There’s another moment when you call out the local press about being what you call “obsessed” about the New Hampshire Primary’s status as first in the nation.
So that was a story that did come up during the presidential primary, the election cycle, about whether or not New Hampshire’s primary deserved to have this place as first in the nation. Why not have local media discuss this question? Especially if it was presented higher up in the Republican Party?
It’s clearly a legitimate issue, and it’s clearly an issue the press should be asking about. And again, just to back up a little bit, when I talk about the local press, the critique that I’m giving for the New Hampshire press would have been true if the primary were in Delaware, or in Iowa. It’s more of a local press critique as opposed to anything individual.
However, again, we didn’t hear those questions from the voters. Now we know that the voters care about keeping New Hampshire first, and it’s a legitimate question, but I just felt it dominated the limited time that reporters have to ask questions. That’s the important thing.
I was embedded with the press and I felt privileged to have a chance to ask presidential candidates questions and I just felt that I wanted to make the best of it. Not to say that it’s not a legitimate issue, not to say that strategy and horse race are not legitimate stories. I just felt that, in total, the cumulative effect was an inordinate amount of superficial questions and not enough questions that put candidates on the record.

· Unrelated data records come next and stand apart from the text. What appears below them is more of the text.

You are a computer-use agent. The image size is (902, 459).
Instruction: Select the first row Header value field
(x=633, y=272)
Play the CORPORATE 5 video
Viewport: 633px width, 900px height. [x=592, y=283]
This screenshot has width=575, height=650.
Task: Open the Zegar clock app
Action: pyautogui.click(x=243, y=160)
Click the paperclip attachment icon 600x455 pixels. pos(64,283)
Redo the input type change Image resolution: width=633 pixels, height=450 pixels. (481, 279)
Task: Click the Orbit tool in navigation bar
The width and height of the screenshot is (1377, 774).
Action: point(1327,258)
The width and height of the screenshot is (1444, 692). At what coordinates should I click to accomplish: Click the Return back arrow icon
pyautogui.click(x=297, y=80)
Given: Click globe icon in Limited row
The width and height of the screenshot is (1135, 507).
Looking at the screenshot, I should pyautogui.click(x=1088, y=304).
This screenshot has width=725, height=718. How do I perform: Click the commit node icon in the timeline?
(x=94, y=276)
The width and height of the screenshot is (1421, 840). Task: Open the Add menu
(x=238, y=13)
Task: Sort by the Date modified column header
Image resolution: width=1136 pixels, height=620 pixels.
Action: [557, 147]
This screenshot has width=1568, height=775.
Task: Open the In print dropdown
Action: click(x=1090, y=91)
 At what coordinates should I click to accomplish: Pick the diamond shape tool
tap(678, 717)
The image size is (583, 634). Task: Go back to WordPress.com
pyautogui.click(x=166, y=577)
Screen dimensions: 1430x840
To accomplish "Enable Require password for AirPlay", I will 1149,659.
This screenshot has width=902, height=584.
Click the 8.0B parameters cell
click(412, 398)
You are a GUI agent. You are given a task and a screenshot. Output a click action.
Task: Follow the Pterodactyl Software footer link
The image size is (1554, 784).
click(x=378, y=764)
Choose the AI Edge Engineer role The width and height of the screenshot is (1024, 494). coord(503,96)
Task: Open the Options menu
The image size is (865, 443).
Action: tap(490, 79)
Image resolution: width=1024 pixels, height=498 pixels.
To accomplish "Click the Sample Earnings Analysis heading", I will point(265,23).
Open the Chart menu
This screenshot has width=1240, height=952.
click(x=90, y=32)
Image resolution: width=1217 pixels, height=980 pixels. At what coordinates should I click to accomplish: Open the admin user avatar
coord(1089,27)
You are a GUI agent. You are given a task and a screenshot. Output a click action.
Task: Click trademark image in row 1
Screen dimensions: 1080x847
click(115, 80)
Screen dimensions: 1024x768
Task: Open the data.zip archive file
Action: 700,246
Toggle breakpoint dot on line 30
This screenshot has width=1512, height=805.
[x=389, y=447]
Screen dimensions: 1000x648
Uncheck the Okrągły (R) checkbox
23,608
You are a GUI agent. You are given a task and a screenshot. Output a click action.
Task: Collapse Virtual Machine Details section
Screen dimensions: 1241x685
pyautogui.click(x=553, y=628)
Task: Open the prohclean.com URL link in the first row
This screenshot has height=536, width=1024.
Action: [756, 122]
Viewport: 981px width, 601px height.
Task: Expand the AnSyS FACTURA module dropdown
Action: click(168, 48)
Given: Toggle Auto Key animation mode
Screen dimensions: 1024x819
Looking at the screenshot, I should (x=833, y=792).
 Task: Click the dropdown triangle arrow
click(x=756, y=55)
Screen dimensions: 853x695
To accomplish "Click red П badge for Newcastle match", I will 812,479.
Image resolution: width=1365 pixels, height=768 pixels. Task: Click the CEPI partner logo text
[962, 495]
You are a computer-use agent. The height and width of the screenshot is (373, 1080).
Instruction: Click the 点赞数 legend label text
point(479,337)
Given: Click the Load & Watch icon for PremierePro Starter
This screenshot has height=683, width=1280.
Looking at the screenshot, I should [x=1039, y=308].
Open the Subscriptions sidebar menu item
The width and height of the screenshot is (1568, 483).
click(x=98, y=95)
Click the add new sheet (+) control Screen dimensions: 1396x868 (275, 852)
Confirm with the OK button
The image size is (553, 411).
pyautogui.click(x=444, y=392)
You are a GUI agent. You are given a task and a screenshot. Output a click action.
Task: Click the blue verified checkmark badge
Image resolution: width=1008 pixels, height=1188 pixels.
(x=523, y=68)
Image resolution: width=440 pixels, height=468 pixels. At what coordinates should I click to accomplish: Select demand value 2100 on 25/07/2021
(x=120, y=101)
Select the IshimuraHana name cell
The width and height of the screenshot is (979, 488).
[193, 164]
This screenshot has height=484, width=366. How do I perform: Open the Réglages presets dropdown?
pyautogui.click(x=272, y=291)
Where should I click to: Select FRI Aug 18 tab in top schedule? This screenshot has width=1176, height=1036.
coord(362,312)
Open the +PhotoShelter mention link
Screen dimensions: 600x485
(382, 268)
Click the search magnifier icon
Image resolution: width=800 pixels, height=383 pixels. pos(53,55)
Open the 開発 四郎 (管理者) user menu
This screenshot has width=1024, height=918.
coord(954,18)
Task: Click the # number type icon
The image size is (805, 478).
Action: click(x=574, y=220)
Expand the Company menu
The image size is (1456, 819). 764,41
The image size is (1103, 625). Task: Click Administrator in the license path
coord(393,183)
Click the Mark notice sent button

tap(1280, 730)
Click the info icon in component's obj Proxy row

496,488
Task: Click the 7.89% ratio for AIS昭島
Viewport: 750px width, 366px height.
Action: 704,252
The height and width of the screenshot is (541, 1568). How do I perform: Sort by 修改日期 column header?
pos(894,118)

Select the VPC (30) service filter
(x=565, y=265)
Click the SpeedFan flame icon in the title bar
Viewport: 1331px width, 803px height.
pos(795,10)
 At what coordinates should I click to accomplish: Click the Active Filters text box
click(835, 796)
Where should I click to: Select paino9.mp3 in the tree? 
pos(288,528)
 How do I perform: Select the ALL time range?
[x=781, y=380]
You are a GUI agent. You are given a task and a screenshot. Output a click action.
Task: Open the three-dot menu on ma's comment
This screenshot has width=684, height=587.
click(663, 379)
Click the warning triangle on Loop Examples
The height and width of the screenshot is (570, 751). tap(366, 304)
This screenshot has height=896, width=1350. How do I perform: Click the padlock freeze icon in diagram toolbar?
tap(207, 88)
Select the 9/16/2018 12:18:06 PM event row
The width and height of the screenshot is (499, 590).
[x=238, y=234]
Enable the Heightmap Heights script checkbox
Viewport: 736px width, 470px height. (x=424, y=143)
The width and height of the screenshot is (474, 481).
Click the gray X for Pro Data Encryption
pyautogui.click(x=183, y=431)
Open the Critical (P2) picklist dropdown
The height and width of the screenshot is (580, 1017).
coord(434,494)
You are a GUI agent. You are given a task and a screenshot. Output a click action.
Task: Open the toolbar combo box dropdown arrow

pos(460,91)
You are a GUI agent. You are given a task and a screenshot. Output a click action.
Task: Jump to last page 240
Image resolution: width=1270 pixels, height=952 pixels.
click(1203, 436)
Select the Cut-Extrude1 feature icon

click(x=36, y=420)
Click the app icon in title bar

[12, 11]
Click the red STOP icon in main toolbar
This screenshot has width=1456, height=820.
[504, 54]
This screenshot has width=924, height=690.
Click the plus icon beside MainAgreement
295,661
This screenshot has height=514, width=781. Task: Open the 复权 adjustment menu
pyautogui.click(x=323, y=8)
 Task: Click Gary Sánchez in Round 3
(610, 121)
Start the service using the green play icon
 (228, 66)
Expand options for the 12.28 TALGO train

Do you believe that local news organizations made the decision to cover that because of advertising revenue?
I think that the local media capitalizes on—let me just back up. I do believe there is a separate wall between editorial and business. However, the truth is that there are business decisions made to make sure that they capture as much advertising dollars as possible. It’s how the system works. You know, it’s tough to be critical or to imply, you know, nefarious motives when that’s how the system works. You know, you just can’t avoid it.
Did you happen to place any calls to local media organizations to discuss how they decided to make whatever coverage decisions they made?
No, I did not.
You turned some of the blame, too, on consumers of media. I think it was Andrew Smith at UNH that you interviewed who said, “We’ve seen the enemy, and he is us.” What did you think he meant by that?
Well, I’m going to back up and say that this is not a movie blaming the media. This is not a movie blaming the media or conservatives or liberals. This is a movie about us as people and citizens and our responsibility and I think that the individual behaviors, my behaviors, our collective behavior, defines how our media works, defines our politicians.
So you know, if you believe that the individual is empowered to make decisions, then we have to take responsibility for what we have, and you know, we’re the consumers of this media. We allow our politicians to say and do what they do, so at the end of the day, it’s our obligation and I’m not sure if I answered that question right or at least the way you wanted it, but that’s where I’m coming from.
To say that we have met the enemy and it is us, again, is trying to shine the light of who’s really responsible for our political system.